Bu cumhuriyet atalarından özür dilemelidir ve atalarının düştüğü hataya düşmemelidir, onlar bilim ve tekniğe, belki de salt zamana uyum gösteremediler,  peki onlardan kurtulmak için onları yadsımak mı gerekir, gerekli işlev ve işlemlerden yoksun bir hamle, bir önceki yanlış ve uygunsuz hamleyi ortadan kaldırmış olamaz ne yazık ki, bizim sorgulamamız gereken, hatalarımızdan arınmak için neler yapabiliriz, görmezlikten gelmek, bir edim geliştirmek değildir kavramsal olarak, ilginçtir, somut ama bir soyutlamadır sonuçta, bir eylem sayılamaz böylesi, gölge gibi, sanal, gözü kapalı ve körü körüne bir eseme, bir inattır belki, oysa tarih ve zaman içinde iz bırakmak için, geleceğe doğru koşmak gerekir, burada geçmişin silinmesi ya da birbirinden dikenli tellerle ayrılması hiç bir yararı olmayan bir tavırdır ve görselliktir yalnızlıkla...

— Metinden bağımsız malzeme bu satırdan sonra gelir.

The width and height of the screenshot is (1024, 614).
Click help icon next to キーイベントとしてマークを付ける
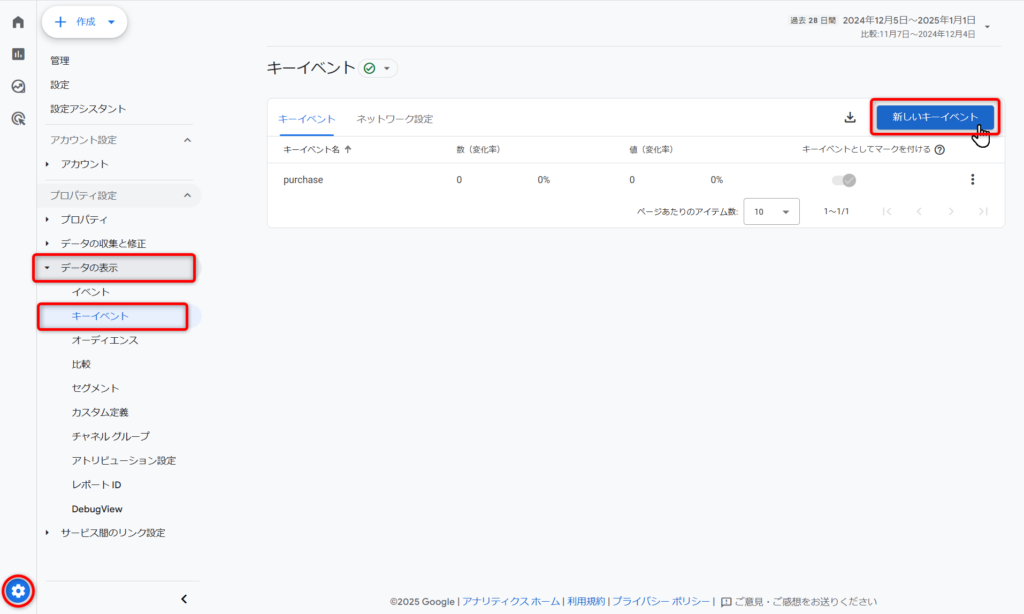940,150
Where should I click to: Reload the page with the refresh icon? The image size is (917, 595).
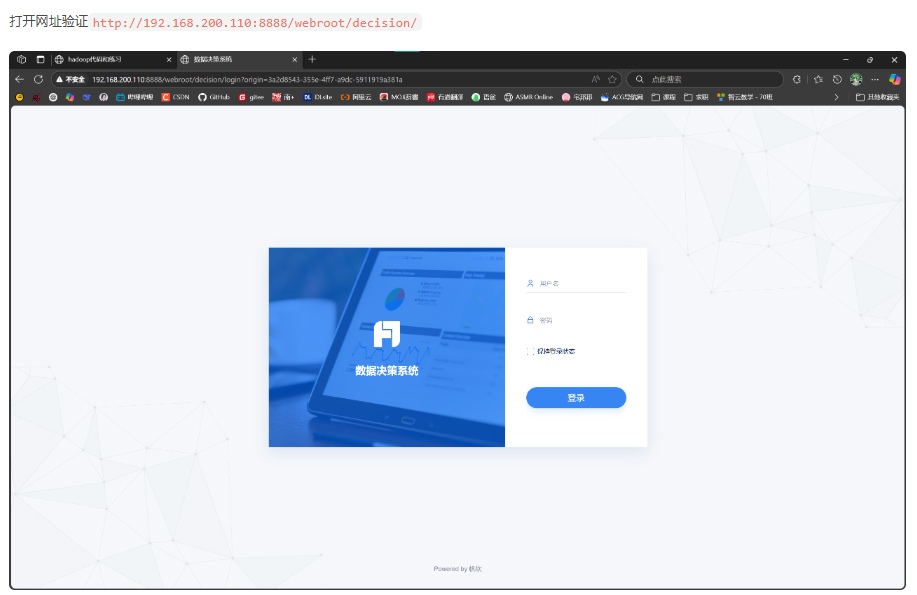coord(38,79)
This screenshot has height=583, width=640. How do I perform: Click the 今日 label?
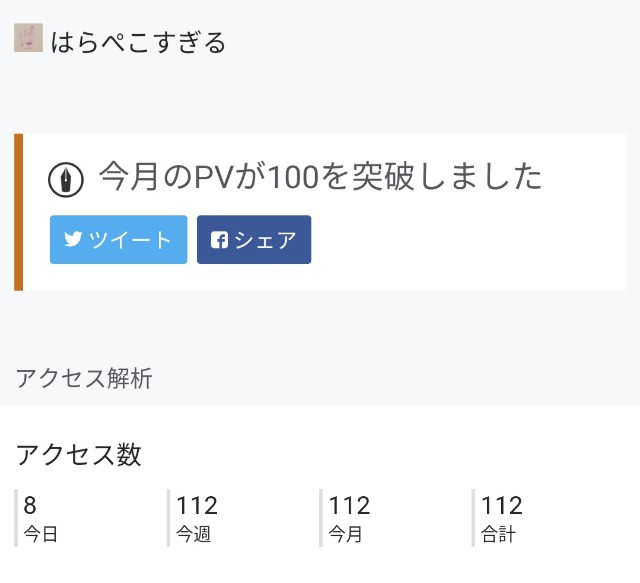click(x=40, y=534)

Siz ne yapıyorsunuz ve ne yapmaktasınız, edineceğiniz hiç bir ölçü görmezden gelinen şeylerle bağlantılı bir sonuç yaratmaz, yaratamaz, siz tarihle ve akan zamanla baş başasınızdır, ana tanrıçanız kim, pederşahiniz sizi neden terk etti, onları yadsımak, unutmak sizin gelecekte edineceğiniz yurttaşlık ve devlet panoramasında ancak sayfaları yırtık bir almanak olarak sizi gülünç düşürebilir, doğunun bu amansız küfürbazlığından ve  vicdansızlığından vazgeçmek için dünyanın yeniden mi yaratılması gerekiyor, ne büyük bir acı tanrım, her şey tüm dehşeti ve olağanüstülüğüyle sürüyor ve birileri elinde makas, yaptığı uçurtmanın kuyruğunu kesip, belki de saklamaya çalışıyor, bilmiyor ki o uçurtma asla uçamayacak, yalnız bizler değil tüm bir insanlık bu tür hatalardan arınmalı ve geçmişteki atalarının, hominidlerin kemiklerini sızlatan yanlışlardan arınmalıdır.

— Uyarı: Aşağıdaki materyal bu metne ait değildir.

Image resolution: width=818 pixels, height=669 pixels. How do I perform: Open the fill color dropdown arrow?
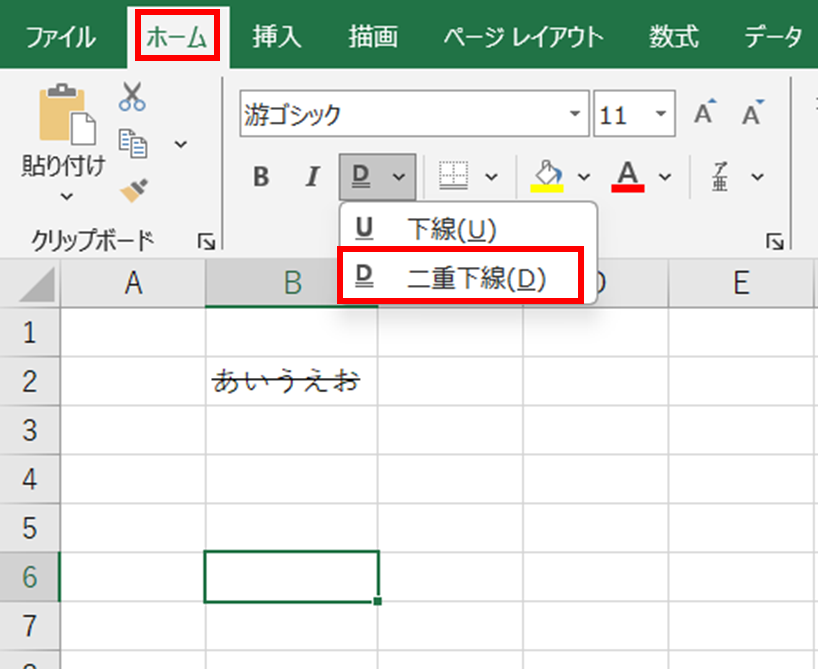585,177
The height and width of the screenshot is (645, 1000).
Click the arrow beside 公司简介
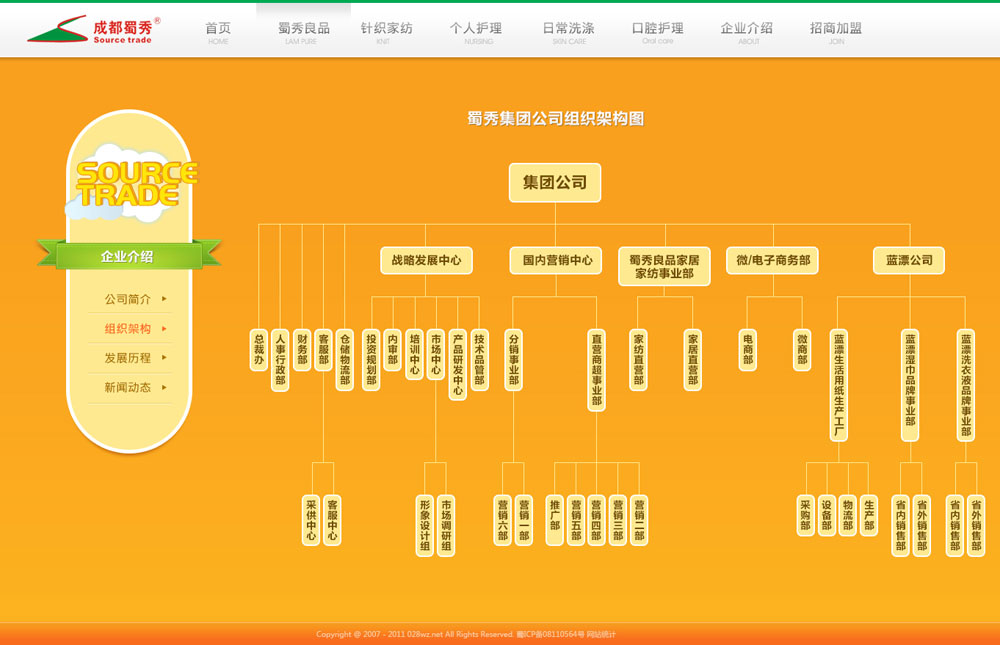[164, 299]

Doğru yoktur, her şey görecelidir dedik, biz Evliya Çelebi ayarında bir aydın yetiştiremedik henüz,  Yunus Emre çapında şair yetiştiremedik, yetişenlerin tümü onun hırkasından çıkan türevleridir (Fazıl Hüsnü Dağlarca ve benzeri tüm ezoterikler), yadsımanın baş döndüren uyuşukluğunda, Fransa'dan şiir peyleyip, içselleştiren, fason aydınlar yetiştirdik, dökme su ile değirmen döndürmenin çılgınlığına vurduk kendimizi, çürümüş sarnıçlardan su içtik ama bu çağımızın stronsiyumla süslenmiş kuyularıydı. 

Geçmişten ders almak gibi bir klişeye saplanmak değil özlemini çektiğimiz, kültür zenginliğinde, enginliğin ne olabileceğini düşünmek ve ona göre bir tavır ve verim oluşturma yollarında çabalar göstermektir, zincire vurulan toplum geleceği göremediği gibi, geçmişinden de yararlanamayacağı için tam bir durağanlığa sürüklenebilecektir doğal olarak. Öyleyse yapay ve köksüz, daracık bir aydın despotizminin, politik, apolitik çengellerin ve bilimsel inakların cenderesinden, prangalarından kurtulmalıyız. Bunun  çözümü  elimizi güneşe siper ederek ufuklara bakarken, geçmişe de baktığımızda bir sonsuzluk görebilmemizle doğru orantılıdır. Biri eksildiğinde bizde eksik olacağızdır.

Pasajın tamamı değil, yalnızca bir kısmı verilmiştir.